### ЧТО НУЖНО СДЕЛАТЬ
a - Перескажите списком и короче абзац текста о лермонтовской любви, начинающийся словами «Новозаветное Иисусово», сохранив его основные факты.
b - Напишите продолжение текста о лермонтовской любви, начиная сразу после его последнего предложения.

### ТЕКСТ ДЛЯ ЧТЕНИЯ
----------------------------------------

Послушай, быть может, когда мы покинем

Навек этот мир, где душою так стынем,

Быть может, в стране, где не знают обману,

Ты ангелом будешь, я демоном стану! –

Клянися тогда позабыть, дорогая,

Для прежнего друга все счастие рая!

Пусть мрачный изгнанник, судьбой осужденный,

Тебе будет раем, а ты мне – вселенной!

 

«Послушай, быть может…»[212]

Рай это когда он становится для нее раем навсегда, а она для него – навсегда вселенной. И на земле и после смерти. Лермонтовский рай, принимающий в себя любящего Демона, это русский Ренессанс и русская конкретизация Иисусовой любви.

 Новозаветное Иисусово «возлюбите Бога и возлюбите человека» это не одно и то же, что «возлюби ближнего своего» Ветхого завета. Лермонтовская божественность любви, обозначаемая в Ветхом завете пунктиром, существует там на заднем плане господствующей религиозности. Песнь Песней не поколебала этого господства. Иисус впервые устанавливает лермонтовскую вертикаль между всеобщим божественным и всеобщим человеческим – устремленность инновации в Боге и инновации в человеке навстречу друг другу в любви как в богочеловеческую середину. В Ветхом завете любовь к человеку была одним из способов плодиться и размножаться, сохранять внутриплеменную солидарность, защищать ее от врагов и тем самым выполнять завет, заключенный между Яхве и древними евреями. У Иисуса и Лермонтова не так: при всем различии между ними ценность любви, слово любви, мечта о любви, устремленность к любви, смысл любви становятся сущностью божественного – любовь возникает как основание и цель самой себя, перед такой любовью родовые ценности мельчают, отступают на второй план.

----------------------------------------

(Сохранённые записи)
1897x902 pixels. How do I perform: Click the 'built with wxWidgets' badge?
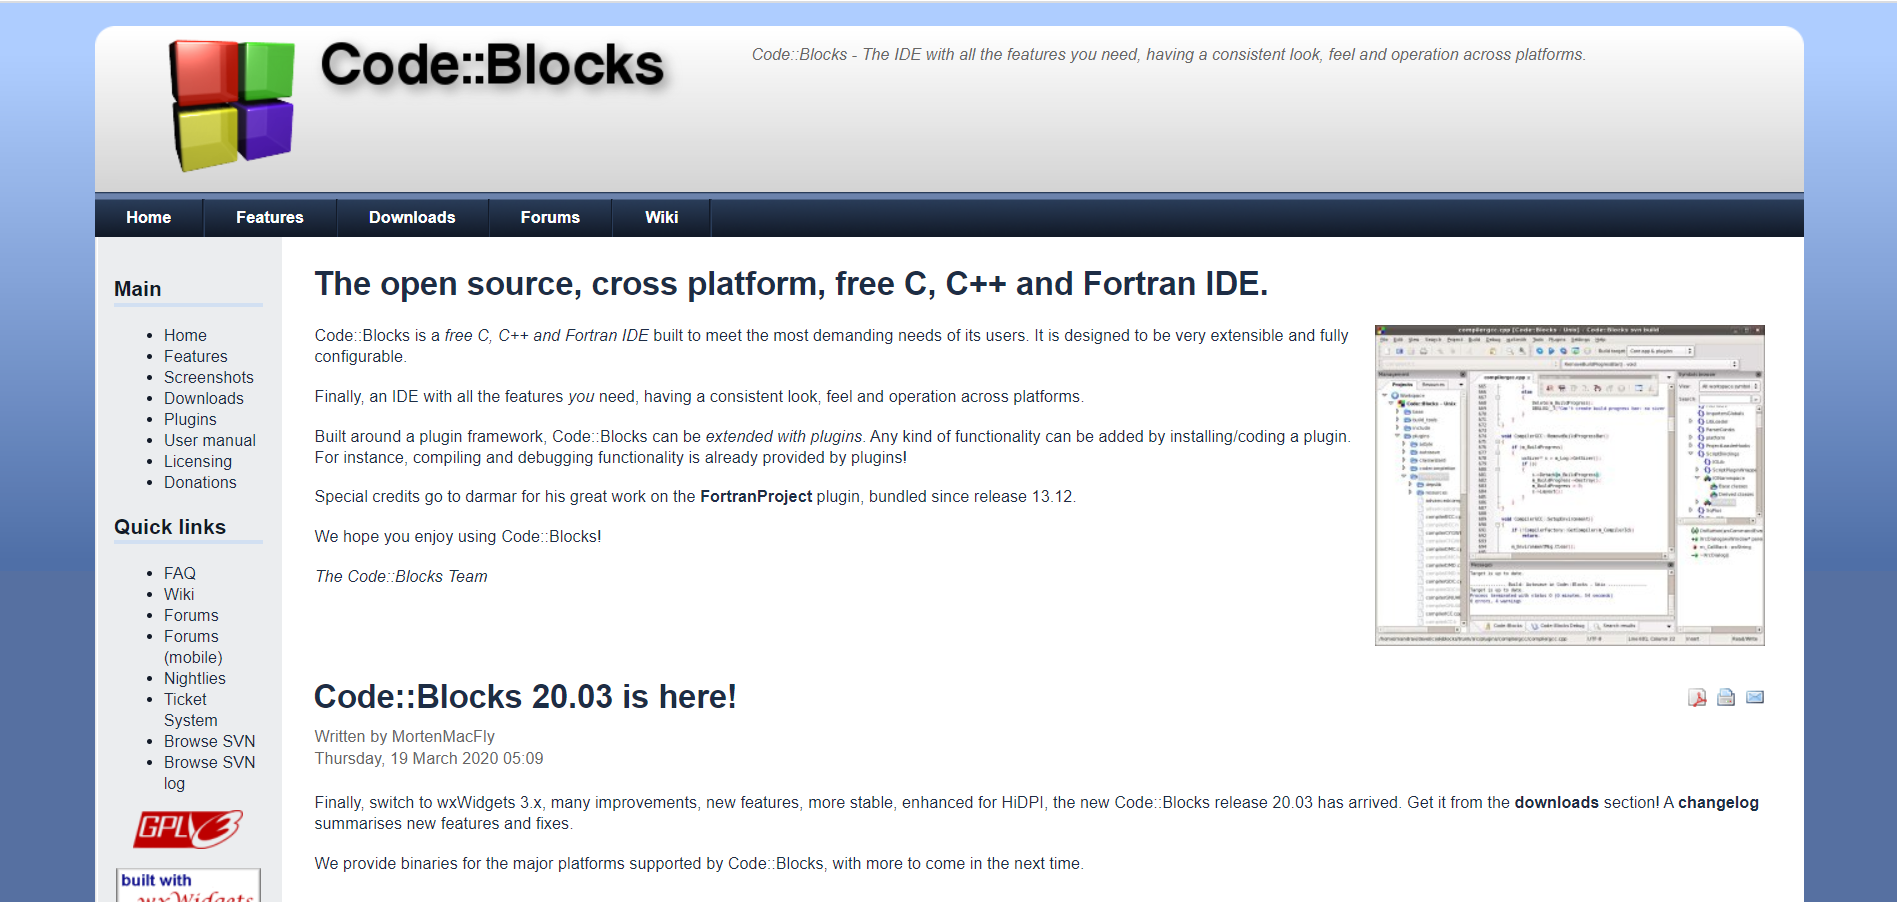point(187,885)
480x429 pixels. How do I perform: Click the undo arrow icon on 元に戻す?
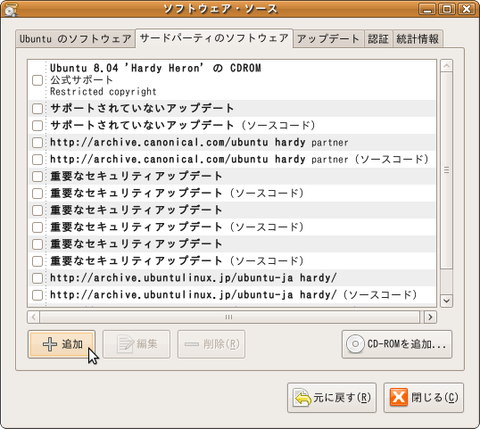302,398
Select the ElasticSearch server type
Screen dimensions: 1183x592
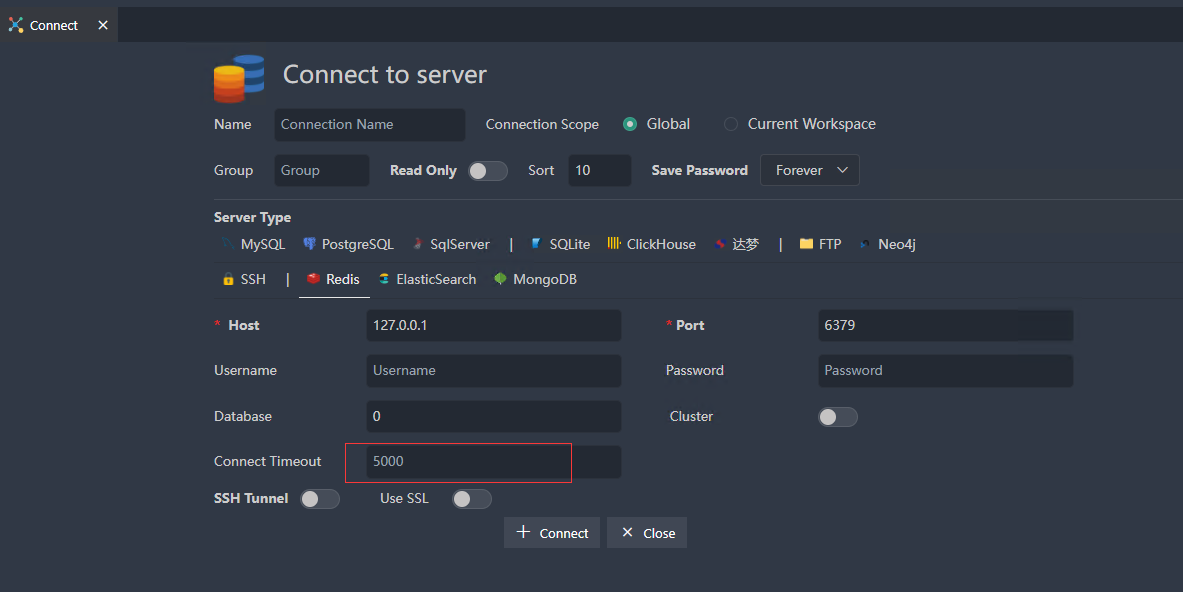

----------------------------------------

### РЕЗУЛЬТАТЫ ВЫПОЛНЕНИЯ
a -
- Новозаветное «возлюбите Бога и возлюбите человека» не то же самое, что ветхозаветное «возлюби ближнего своего».
- В Ветхом завете лермонтовская божественность любви лишь обозначена пунктиром и находится на заднем плане господствующей религиозности. Песнь Песней этого господства не поколебала.
- Иисус впервые устанавливает лермонтовскую вертикаль между всеобщим божественным и всеобщим человеческим. Инновация в Боге и инновация в человеке устремляются навстречу друг другу в любви как в богочеловеческую середину.
- В Ветхом завете любовь к человеку служила способом плодиться и размножаться, сохранять внутриплеменную солидарность, защищать её от врагов и так выполнять завет между Яхве и древними евреями.
- У Иисуса и Лермонтова, при всём различии между ними, любовь становится сущностью божественного, основанием и целью самой себя, а родовые ценности перед ней мельчают и отступают на второй план.

b -
И если вначале была любовь, то в стихах-проповедях Иисуса и поэзии Лермонтова создается новозаветная, неортодоксальная религиозная формула «Бог это любовь» как новое основание религиозного мышления, в котором полюса «Бог» и «человек», сдвигаясь со своих исторических оснований, тяготеют к тождеству. Но через силуэты этого нового религиозного основания одновременно высвечивается и безрелигиозное, еретическое. новозаветно-гуманистическое, светское, секулярно-христианское, христианско-экзистенциальное, самозваное, пушкинское-гоголевское-гончаровское-тургеневское-чеховское «Любовь это Бог». Идеология «Любовь это Бог» – основание образа Демона как еретика и самозванца. Это новое основание превышает религиозное в условиях нарастания значимости гуманистических смыслов. Оно поднимает в России знамя Ренессанса и Реформации, преодолевая гносеологическую и этическую ограниченность религиозности, народничества и атеизма. Потому что в нем полюса «способность любить» и «способность нести божественное», несмотря на протесты всех церквей, партий и религий, несмотря на костры, лагеря и гонения, несмотря на религиозность и народничество лермонтоведения упрямо тяготеют к тождеству.

 

Спасение души или любовь?

Лермонтов, интерпретировав любовь как новое основание, должен был сопоставить это основание со смыслом спасения. Иначе Лермонтов не был бы Лермонтовым. У поэта есть два представления о соотнесенности нравственности любви и нравственности спасенья. Они разбросаны в разных произведениях. И оба одновременно содержатся в поэме «Демон».

В одном варианте любовь и спасение противостоят как грех и святость. Лермонтов категорически разводит ад и рай, земное и божественное, посюстороннее и потустороннее как противоположности. Для этого у Лермонтова были все основания. Согласно православному канону, если человек руководствуется в своих решениях только любовью, а любовь это страсть и поэтому греховна, то он действует безнравственно, лишается шансов на спасение и ему уготован ад. Раньше, когда после свадьбы молодых укладывали в постель, иконы закрывали тканью, чтобы святые лики не видели срама, греха. Если же человек на первое место в своей рефлексии выдвигает принятую мораль, даже если от этого страдает любовь, то он действует нравственно, и может рассчитывать на спасение души, попадание в рай. Через дуальную оппозицию противоположных смыслов «любовь – спасение» Лермонтов, по существу, анализирует традиционную православную интерпретацию общественной морали.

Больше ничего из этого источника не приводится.